The successful investor is usually an individual who is inherently interested in business problems. – Phillip Fisher (Warren Buffett’s one of two mentors)
Author’s Note: This article is an abridged version of an article originally published for members of the Integrated BioSci Investing marketplace on September 25, 2022.
In biotech investing, an interesting theme is to “invest in specialists.” That is to say, it usually pays off when you invest in companies that focus in a particular sector, say orphan (i.e., rare) diseases. That being said, I’d like to revisit an orphan disease innovator dubbed Albireo Pharma, Inc. (NASDAQ:NASDAQ:ALBO). Since I made my initial recommendation, the stock was hit by the bear market and lost some ground. Just because a stock tumbles doesn’t mean you’re wrong, and vice versa. The fundamentals determined the stock performance in the long run. On that note, Albireo’s fundamentals are stronger than ever.
Already launching its lead medicine (Bylvay), Albireo is enjoying significant sales growth. Meanwhile, the company continues to execute prudent collaborations while expanding the Bylvay label. In this research, I’ll feature a fundamental analysis of Albireo and share with you my expectation of this intriguing growth equity.
Figure 1: Albireo Pharma chart
About The Company
As usual, I’ll provide a brief overview of the company for new investors. If you are familiar with the firm, I recommend that you skip to the subsequent section. In noted in the prior research:
Operating out of Boston, Massachusetts, Albireo Pharma is focused on the innovation and commercialization of novel medicines to fill the unmet needs in orphan liver conditions. As shown below, the company has an interesting portfolio of two approved drugs and other early-stage developing therapeutics (i.e., A3907 and A2342). As the crown jewel of this pipeline, odevixibat (Bylvay) is authorized to treat the rare genetic liver condition, progressive familial intrahepatic cholestasis (i.e., PFIC) that is characterized by extreme itching. The other notable molecule is elobixibat, approved for the treatment of chronic constipation (of which Albireo receives royalty payment from EA Pharma).
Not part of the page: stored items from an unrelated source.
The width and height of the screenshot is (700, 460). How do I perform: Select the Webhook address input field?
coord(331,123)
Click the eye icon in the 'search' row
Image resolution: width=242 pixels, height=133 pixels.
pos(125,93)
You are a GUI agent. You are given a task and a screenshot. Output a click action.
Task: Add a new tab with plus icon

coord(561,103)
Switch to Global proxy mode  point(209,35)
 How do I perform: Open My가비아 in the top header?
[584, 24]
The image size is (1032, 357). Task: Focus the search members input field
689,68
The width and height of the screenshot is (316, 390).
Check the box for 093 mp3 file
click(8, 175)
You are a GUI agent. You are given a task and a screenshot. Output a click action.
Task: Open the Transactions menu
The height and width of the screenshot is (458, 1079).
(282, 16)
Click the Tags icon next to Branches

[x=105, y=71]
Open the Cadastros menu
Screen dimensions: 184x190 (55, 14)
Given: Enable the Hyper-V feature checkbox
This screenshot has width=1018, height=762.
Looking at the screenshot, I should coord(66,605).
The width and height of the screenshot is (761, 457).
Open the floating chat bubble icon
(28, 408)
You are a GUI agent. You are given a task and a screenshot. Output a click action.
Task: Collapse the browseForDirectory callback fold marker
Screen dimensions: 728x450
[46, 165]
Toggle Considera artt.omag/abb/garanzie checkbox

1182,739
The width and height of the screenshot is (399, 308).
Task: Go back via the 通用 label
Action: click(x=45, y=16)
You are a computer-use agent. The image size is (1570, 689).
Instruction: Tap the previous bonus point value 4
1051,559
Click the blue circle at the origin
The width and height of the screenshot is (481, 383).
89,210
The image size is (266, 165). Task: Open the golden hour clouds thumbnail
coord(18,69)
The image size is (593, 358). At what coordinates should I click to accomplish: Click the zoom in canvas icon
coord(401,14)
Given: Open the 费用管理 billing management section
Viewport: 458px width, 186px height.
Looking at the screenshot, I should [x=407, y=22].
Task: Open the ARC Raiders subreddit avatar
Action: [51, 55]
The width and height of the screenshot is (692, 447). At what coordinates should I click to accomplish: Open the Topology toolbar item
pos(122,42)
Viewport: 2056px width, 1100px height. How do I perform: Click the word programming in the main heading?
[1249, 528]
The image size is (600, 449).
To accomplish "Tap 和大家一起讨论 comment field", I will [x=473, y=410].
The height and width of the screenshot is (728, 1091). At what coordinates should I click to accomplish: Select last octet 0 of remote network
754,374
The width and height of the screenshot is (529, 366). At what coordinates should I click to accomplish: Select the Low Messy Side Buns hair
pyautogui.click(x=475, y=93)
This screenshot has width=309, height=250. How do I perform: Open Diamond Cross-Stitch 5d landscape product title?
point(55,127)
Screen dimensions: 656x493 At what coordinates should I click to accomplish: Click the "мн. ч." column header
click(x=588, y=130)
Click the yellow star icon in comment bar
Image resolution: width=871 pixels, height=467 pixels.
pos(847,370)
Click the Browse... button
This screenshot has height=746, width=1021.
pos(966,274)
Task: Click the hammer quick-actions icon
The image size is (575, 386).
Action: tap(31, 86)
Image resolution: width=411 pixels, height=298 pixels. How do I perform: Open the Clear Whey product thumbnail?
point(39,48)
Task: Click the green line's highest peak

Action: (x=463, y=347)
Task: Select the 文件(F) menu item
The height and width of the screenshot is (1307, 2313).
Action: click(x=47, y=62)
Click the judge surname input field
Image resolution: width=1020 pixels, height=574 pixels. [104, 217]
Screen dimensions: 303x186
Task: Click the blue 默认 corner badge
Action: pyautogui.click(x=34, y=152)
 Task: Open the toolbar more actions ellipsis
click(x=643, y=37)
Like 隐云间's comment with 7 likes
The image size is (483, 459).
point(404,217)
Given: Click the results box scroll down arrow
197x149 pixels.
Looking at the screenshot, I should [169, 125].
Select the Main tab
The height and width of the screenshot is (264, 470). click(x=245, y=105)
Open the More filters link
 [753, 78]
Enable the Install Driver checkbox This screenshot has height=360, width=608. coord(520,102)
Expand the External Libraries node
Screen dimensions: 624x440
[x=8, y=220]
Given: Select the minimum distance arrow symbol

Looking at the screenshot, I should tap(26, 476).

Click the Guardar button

Figure 2: Therapeutic pipeline
Tracking Albireo Investment Thesis
Before proceeding with this analysis, you should place Albireo into its appropriate investment category. That way, you can better track its progress to know when to buy, sell, or hold. Notably, Albireo fits into the “growth biotech” group.
The investing thesis (i.e., story) of Albireo is highly dependent on the success of Bylvay. Already approved for PFIC and launching in both the US/EU, Bylvay sales are increasing. Meanwhile, the company is expanding its label for other rare liver diseases (i.e., Alagille syndrome and biliary atresia).
Both of these later conditions are already in their Phase 3 studies. As such, you want to pay attention to any Bylvay developments like increasing sales and for the potential label expansion. So long as you continue to see positive development here, you know that your investment thesis is working out.
And while there are other molecules designed to treat other liver conditions, they are not as important as developments for Bylvay. Well, at least, not at this point in their growth cycle.
Healthcare Royalty Partner
As you track the investing thesis of Albireo, you want to pay attention to any deal and partnership. Accordingly, Albireo entered into a term loan with Hercules Capital (HTGC) back in June 09, 2020 for $80M. Furthermore, the company restructured their royalty payment with HealthCare Royalty Partners (i.e., HCR) for Bylvay in the treatment of chronic constipation in Japan where it is approved.
Recent Sagard Deal
As you can see, it’s a huge challenge for a small company like Albireo to launch its drug alone. By forming a partnership, the partner would offer the upfront cash to help the smaller firm absorb the costly and arduous innovation/launch process. Of note, the partners (particularly the big well-known companies) would usually be responsible for the launch while giving the smaller company sales royalty.
On September 22, Albireo announced an interesting deal with Sagard Healthcare Partners. Here, Albireo would receive $115M upfront from Sagard. Upon FDA approval/launch of Bylvay for biliary atresia, Albireo would deliver Sagar mid-single digit average royalty.
Now, this collaboration differs from the typical partnership because Albireo is still launching Bylvay on its own. Nevertheless, you know that the partnership offers upfront cash for a variable amount of royalty. As a small company, Albireo can easily face cash flow constraints. Having another $115M significantly extends the cash runway.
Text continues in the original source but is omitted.